*SUPPLIED DATA*.
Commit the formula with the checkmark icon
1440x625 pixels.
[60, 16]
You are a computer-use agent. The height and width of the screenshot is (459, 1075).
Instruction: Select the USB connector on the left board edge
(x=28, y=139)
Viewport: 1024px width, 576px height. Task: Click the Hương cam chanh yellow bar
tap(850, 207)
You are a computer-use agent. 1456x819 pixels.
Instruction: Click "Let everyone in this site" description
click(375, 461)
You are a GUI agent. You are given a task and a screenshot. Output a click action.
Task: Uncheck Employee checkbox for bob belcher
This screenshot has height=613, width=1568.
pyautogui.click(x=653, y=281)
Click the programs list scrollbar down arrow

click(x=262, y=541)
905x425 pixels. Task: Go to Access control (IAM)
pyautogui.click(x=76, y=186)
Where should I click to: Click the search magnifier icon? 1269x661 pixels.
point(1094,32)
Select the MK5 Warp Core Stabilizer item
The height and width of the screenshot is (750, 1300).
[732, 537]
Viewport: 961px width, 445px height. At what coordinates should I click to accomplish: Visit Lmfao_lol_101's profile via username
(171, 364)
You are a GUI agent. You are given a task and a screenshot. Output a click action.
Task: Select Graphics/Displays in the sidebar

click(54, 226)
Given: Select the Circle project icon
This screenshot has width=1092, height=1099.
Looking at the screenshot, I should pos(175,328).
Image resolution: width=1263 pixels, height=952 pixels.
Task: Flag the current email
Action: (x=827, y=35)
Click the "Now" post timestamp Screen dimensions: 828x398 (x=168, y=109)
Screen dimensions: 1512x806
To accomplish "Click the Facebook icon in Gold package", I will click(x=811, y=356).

*WORK ORDER*.
Among the entries, how many lines include the word "computer"? Answer with a single number and nothing further.

*SOLUTION BELOW*.
2